Monday, October 24, 2016
When this tiny cabin made the rounds on Facebook and Pinterest a couple years ago, I saw it as the perfect hide away - a place to retreat from the world temporarily. It was the first I had heard of the oncoming trend toward full-time tiny house living.
Now that there are so many options for affordable, available small homes, I'm fascinated with the idea of downsizing. I'm probably not ready for life with Hubs and two dogs in a house this small (or white), but I could learn to love the tiny house life...couldn't I? The biggest attraction is simplicity.
Less space requires less stuff. Less stuff takes less time to clean and maintain. Less time on housework means more time to do the things I enjoy. But where? Does my tiny home have room for a sewing machine or an artist's easel? And what about my books?
One solution is to make use of outdoor living space. Reading or hosting a dinner party on a patio or rooftop deck sound so inviting, but only in temperate weather - which happens approximately 30 days/year in Kansas and Nebraska. Could I move to a state that doesn't have four distinct seasons?
Speaking of less stuff, I have gone through my current home, which isn't exactly huge, and culled out everything I considered excess, but there's still a lot of stuff that isn't used daily. I struggle to let go of the "good" dishes or the "good" table linens. What do tiny-home owners do with Christmas decorations?
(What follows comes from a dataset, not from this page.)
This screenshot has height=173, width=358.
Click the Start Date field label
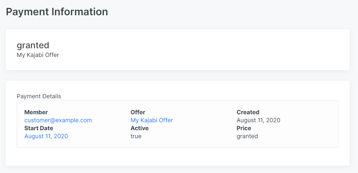point(39,128)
Maybe my perspective on "stuff" is what really needs to be purged. Maybe that al fresco dinner party would be just as enjoyable if served on the same dishes I use every day - or paper plates. If I could remove the sentiment from objects - see them as tools to accomplish the necessities of life rather than having intrinsic value - the downsizing process would be easier.
Living in a tiny home would be financially rewarding. The cut in mortgage/rent, utilities, upkeep and insurance would make funds available for travel, charity and upgrading our remaining possessions. If I only have space for dinnerware for 8, make them good quality and beautiful.
Then there's the issue of guests . . .
We probably won't start tiny-house hunting today, and "tiny" is relative - but it's an idea I can't completely escape.